Treatment There is no specific antidote for quetiapine. In cases of serious intoxication, the possibility of multiple drug overdose should be considered. Measures aimed at maintaining respiratory and cardiovascular function, ensuring adequate oxygenation and ventilation are recommended. Gastric lavage (after intubation, if the patient is unconscious) and administration of activated charcoal and laxatives may help remove unabsorbed quetiapine, but the effectiveness of these measures has not been studied.

Close medical supervision should continue until the patient’s condition improves.

Drug Interactions

Caution should be exercised when Quetiapine-SZ is used concomitantly with other drugs that affect the central nervous system, as well as with alcohol.

The cytochrome P450 isoenzyme (CYP3A4) is the primary isoenzyme responsible for the metabolism of quetiapine, which occurs with the participation of cytochrome P450 system isoenzymes. In studies on healthy volunteers, the concomitant use of quetiapine (at a dose of 25 mg) with ketoconazole, a CYP3A4 inhibitor, led to a 5-8 fold increase in the AUC of quetiapine.

Therefore, concomitant administration of quetiapine and inhibitors of the CYP3A4 isoenzyme is contraindicated. It is also not recommended to take Quetiapine together with grapefruit juice.

In a pharmacokinetic study, administration of quetiapine in various doses before or simultaneously with carbamazepine intake led to a significant increase in the clearance of quetiapine and, accordingly, a decrease in AUC, on average, by 13%, compared with taking quetiapine without carbamazepine. In some patients, the decrease in AUC was even more pronounced. Such interaction is accompanied by a decrease in plasma quetiapine concentration and may reduce the effectiveness of quetiapine therapy. Concomitant administration of quetiapine with phenytoin, another inducer of the hepatic microsomal system, was accompanied by an even more pronounced (approximately 450%) increase in quetiapine clearance. Prescription of Quetiapine-SZ to patients receiving inducers of the hepatic enzyme system is possible only if the expected benefit of quetiapine therapy outweighs the risk associated with discontinuation of the hepatic enzyme inducer.
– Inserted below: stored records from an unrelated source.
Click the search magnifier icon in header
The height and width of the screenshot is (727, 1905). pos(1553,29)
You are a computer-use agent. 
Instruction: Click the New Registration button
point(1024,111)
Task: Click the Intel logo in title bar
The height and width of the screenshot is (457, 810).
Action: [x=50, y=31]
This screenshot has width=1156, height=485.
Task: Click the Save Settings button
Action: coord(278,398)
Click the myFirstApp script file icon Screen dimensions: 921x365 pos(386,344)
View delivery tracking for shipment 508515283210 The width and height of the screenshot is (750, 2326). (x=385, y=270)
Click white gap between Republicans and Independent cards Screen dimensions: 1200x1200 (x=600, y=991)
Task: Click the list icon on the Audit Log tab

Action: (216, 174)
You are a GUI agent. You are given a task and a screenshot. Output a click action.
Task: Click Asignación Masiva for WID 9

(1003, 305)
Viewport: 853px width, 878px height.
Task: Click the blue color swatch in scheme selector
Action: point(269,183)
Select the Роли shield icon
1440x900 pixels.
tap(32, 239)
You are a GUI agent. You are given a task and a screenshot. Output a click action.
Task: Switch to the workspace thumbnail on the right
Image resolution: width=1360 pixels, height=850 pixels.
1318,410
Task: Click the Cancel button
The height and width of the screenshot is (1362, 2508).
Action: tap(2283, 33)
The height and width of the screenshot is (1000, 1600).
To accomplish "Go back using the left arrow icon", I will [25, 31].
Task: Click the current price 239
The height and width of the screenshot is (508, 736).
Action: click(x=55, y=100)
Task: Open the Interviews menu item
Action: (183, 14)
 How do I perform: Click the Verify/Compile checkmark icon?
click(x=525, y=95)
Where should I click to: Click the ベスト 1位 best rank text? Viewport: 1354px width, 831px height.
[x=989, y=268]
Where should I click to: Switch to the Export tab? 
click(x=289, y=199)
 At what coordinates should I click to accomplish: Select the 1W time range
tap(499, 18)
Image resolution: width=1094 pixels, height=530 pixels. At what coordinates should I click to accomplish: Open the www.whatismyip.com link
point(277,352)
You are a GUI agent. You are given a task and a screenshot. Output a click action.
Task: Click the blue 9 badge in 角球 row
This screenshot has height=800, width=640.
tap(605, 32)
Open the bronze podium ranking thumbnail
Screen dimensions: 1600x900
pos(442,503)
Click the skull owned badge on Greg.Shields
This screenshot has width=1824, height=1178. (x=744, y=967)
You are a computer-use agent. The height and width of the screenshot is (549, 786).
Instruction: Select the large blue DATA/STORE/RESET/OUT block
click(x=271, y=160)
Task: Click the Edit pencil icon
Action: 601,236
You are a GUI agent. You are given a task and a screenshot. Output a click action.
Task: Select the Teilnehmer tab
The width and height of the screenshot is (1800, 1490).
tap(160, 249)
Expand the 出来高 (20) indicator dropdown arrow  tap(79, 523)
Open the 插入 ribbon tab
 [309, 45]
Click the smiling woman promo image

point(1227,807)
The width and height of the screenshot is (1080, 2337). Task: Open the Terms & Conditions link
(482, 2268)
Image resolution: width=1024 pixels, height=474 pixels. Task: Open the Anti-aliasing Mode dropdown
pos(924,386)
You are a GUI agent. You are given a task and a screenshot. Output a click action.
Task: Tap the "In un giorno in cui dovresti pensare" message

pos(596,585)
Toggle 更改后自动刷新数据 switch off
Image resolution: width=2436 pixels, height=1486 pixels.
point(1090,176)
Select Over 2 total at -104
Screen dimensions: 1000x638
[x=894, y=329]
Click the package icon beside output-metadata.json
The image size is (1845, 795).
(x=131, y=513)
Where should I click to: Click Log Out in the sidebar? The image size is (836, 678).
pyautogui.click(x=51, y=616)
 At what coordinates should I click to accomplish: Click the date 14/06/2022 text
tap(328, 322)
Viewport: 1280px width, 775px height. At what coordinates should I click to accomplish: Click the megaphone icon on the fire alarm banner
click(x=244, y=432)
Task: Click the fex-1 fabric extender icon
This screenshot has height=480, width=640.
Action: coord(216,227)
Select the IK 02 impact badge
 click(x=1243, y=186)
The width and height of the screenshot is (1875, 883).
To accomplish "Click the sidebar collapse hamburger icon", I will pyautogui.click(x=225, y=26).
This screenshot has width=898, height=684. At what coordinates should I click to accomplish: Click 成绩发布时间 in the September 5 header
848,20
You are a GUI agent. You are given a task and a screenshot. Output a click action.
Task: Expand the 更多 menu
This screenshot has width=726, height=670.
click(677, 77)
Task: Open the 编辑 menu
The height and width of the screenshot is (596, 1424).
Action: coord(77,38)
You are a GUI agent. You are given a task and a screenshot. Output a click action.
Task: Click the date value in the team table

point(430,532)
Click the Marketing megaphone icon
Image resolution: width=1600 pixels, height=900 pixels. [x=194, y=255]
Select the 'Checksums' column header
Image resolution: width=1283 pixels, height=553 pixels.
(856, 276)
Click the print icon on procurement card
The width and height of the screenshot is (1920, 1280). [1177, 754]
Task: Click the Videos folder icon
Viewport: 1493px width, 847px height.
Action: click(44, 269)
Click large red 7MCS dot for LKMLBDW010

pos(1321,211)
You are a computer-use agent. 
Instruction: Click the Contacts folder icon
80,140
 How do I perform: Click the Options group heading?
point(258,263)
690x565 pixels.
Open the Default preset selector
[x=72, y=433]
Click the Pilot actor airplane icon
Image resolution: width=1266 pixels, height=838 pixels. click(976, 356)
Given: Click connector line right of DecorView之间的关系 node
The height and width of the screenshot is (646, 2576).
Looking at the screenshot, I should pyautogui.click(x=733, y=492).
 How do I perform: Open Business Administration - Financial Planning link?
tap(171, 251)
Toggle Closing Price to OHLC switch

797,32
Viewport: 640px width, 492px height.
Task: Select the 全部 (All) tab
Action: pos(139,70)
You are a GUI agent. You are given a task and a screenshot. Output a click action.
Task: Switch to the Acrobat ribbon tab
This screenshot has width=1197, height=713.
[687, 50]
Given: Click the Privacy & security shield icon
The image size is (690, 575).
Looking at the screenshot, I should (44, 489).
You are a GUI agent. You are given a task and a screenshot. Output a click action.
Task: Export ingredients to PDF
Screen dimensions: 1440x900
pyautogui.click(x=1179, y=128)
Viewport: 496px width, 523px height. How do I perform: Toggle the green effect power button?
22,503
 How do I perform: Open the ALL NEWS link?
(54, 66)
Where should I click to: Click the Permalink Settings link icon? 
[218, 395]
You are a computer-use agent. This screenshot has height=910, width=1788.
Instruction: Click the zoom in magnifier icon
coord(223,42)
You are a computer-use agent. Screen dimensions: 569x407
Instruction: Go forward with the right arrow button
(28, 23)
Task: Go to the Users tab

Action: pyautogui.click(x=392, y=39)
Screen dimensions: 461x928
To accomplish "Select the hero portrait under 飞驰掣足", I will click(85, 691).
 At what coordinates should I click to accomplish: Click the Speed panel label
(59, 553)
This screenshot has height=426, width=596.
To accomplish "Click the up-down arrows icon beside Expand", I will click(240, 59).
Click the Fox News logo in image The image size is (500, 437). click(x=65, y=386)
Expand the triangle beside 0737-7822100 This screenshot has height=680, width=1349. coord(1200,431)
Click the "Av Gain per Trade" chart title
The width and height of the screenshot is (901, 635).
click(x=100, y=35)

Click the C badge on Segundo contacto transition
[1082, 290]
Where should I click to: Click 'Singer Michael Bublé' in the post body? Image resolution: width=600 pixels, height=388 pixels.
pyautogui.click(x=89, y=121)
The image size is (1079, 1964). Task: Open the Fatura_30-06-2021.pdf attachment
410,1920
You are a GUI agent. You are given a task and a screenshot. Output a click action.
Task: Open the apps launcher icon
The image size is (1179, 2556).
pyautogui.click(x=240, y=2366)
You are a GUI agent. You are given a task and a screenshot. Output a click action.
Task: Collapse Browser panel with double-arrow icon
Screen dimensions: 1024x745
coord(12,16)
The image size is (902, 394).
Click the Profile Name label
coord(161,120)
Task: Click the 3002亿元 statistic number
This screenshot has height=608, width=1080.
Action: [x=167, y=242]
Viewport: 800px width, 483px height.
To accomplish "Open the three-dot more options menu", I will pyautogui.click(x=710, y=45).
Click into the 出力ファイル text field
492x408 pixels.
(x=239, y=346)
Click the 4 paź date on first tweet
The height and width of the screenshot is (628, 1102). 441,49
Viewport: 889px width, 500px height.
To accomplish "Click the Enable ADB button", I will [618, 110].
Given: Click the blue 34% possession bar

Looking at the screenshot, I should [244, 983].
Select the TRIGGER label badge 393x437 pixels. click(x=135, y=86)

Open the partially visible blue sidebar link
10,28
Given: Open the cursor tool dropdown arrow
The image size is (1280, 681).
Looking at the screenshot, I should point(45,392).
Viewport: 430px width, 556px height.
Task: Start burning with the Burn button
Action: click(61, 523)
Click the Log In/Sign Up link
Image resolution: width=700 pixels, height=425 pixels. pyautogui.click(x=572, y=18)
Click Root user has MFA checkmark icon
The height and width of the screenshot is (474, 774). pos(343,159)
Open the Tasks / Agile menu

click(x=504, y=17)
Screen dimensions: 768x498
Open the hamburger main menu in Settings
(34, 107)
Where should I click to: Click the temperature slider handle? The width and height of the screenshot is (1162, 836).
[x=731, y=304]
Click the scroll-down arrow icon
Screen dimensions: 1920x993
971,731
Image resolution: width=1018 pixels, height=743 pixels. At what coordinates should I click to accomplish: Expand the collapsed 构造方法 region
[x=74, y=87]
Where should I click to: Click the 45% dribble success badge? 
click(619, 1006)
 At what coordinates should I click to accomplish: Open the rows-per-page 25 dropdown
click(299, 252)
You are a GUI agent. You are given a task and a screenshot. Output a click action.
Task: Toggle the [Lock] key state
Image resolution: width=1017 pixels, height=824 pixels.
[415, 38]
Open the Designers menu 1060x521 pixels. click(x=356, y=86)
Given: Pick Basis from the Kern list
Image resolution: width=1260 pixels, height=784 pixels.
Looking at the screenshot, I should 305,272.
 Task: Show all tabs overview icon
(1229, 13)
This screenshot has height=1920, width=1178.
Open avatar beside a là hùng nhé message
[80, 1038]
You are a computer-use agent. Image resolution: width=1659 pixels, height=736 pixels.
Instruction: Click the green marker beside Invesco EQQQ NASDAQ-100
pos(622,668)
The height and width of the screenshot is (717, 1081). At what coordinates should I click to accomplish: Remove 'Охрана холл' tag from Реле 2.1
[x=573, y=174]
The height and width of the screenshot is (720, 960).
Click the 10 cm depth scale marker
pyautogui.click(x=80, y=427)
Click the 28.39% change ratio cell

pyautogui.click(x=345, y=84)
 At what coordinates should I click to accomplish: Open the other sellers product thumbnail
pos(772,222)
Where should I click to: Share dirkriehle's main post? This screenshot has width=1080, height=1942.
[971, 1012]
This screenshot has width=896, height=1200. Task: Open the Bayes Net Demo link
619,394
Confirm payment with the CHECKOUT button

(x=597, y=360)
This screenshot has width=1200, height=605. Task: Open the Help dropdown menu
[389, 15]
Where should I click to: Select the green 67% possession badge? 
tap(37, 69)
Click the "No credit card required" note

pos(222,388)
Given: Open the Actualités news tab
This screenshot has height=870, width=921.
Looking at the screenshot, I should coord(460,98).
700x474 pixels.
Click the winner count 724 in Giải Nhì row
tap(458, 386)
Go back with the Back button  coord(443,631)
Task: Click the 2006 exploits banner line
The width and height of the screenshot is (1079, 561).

The dose adjustment of hepatic microsomal enzyme inducers should be gradual. If necessary, they can be replaced with drugs that do not induce microsomal enzymes (for example, valproic acid preparations).

The pharmacokinetics of quetiapine were not significantly altered with the concomitant administration of the antidepressant imipramine (a CYP2D6 inhibitor) or fluoxetine (a CYP3A4 and CYP2D6 inhibitor).

The pharmacokinetics of quetiapine are not significantly altered with the concomitant administration of the antipsychotic drugs risperidone or haloperidol. However, concomitant administration of quetiapine and thioridazine led to an increase in the clearance of quetiapine by approximately 70%.

The pharmacokinetics of quetiapine are not significantly altered with the concomitant use of cimetidine.

With a single dose of 2 mg of lorazepam during administration of quetiapine at a dose of 250 mg twice daily, the clearance of lorazepam decreases by approximately 20%.

The pharmacokinetics of lithium preparations are not altered with the concomitant administration of quetiapine. No clinically significant changes in the pharmacokinetics of valproic acid and quetiapine were noted with the concomitant administration of semisodium valproate and quetiapine.

Pharmacokinetic studies on the interaction of quetiapine with drugs used for cardiovascular diseases have not been conducted.

Caution should be exercised when combining quetiapine and drugs that can cause electrolyte imbalance and QTc interval prolongation.

Quetiapine did not cause induction of hepatic enzyme systems involved in the metabolism of phenazone.

Storage Conditions

The drug should be stored out of the reach of children, protected from light, at a temperature not exceeding 25°C (77°F).

Shelf Life

Shelf life is 3 years. Do not use after the expiration date printed on the packaging.

Dispensing Status

The drug is dispensed by prescription.

Important Safety Information

This information is for educational purposes only and does not replace professional medical advice. Always consult your doctor before use. Dosage and side effects may vary. Use only as prescribed.